It is probable that the subscript 'n + 1' on the RHS be 'n + j'.

## Re: Looking for a proof! (corrected)

Sorry, or 'n + j + 1'.

## Re: Looking for a proof! (corrected)

Thank you.

can you correct there?

## Re: Looking for a proof! (corrected)

Hey Zhangaini,

> can you correct there?

You are looking for a proof. How may one correct a mathematical proposition if one pretends to prove an unknown proposition? Logic says us that your above question has no answer.

perucho

## Re: Looking for a proof! (corrected)

Sorry

there is no error.

The result is true, but no proof has been provided,

The request of proof stands.

Best regards!

## Re: Looking for a proof! (corrected)

Now your question makes sense. Let's recall the first relation.

B_{n+1}(x)B_{n+j}(x} - B_{n+j+1}(x)B_n(x) = (3x^2+4)D_{n+1}(x,1/4).

I suppose 'j' ranges over nonnegative integers. Let's take, e.g. the first one j=0. Thus for j=0,

B_{n+1}(x)B_n(x) - B_{n+1}(x)B_n(x) = (3x^2+4)D_{n+1}(x,1/4),

whence

(3x^2+4)D_{n+1}(x,1/4) = 0.

But this equation is absurd as neither (3x^2+4) nor D_{n+1}(x,1/4) vanish identically. Do you want discard j=0? Not problem!

For j=1,

B_{n+1}(x)B_{n+1}(x) - B_{n+2}(x)B_n(x) = (3x^2+4)D_{n+1}(x,1/4). (1)

For j=2,

B_{n+1}(x)B_{n+2}(x) - B_{n+3}(x)B_n(x) = (3x^2+4)D_{n+1}(x,1/4). (2)

Next, if you subtract (1) from (2), the RHS is zero because (3x^2+4)D_{n+1}(x,1/4) is invariant with respect to 'j'. So that, leaving the positive terms on LHS and passing the negative terms on the zero RHS, you will get, in each side product of different Boubaker polynomials each other. However, all Boubaker Polynomials are different, arriving so to a contradiction. Moreover, one can choose any pair of nonnegative integers which makes the contradiction more evident.

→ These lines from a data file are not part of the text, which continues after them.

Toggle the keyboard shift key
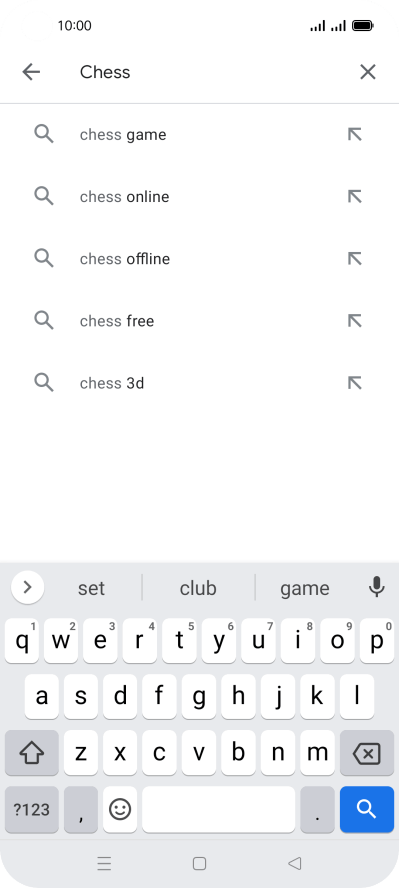 click(32, 753)

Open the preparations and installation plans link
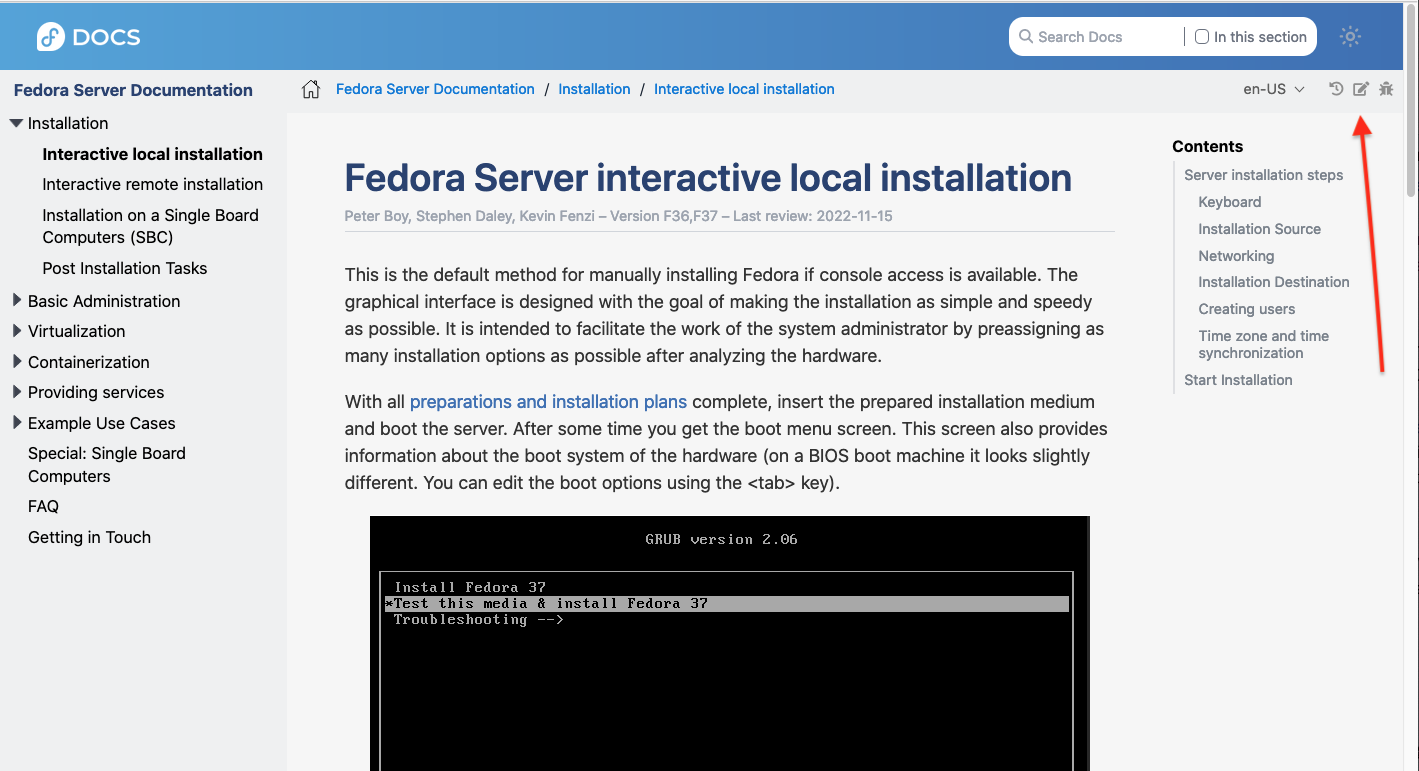548,402
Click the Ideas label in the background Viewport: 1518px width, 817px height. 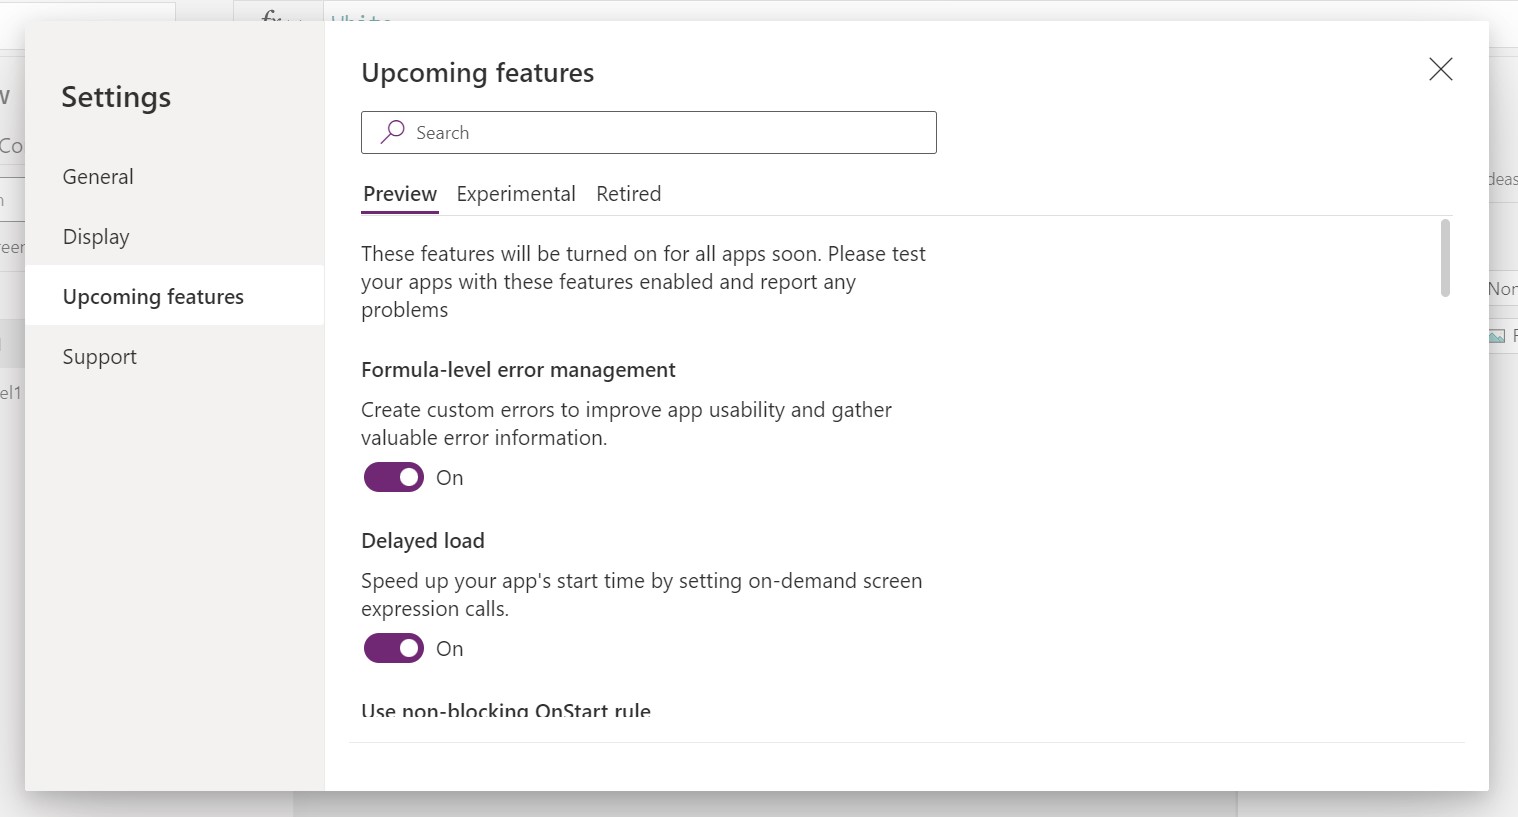coord(1505,180)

On the contrary, the second equation

B_n(x) = D_n(2x,1/4) + 4D_{n-1}(2x,1/4),

at least is consistent. Note that this equation is the reciprocal recursion of the first equation, which is a strong proof that the first equation is incorrect.

perucho

## Re: Looking for a proof! (corrected)

Hi Zhangaini,

There is a mistake in the LHS of the first equation, since assigning different values to the subscript 'j', the RHS doesn't change which is absurd. Please, check it out.

perucho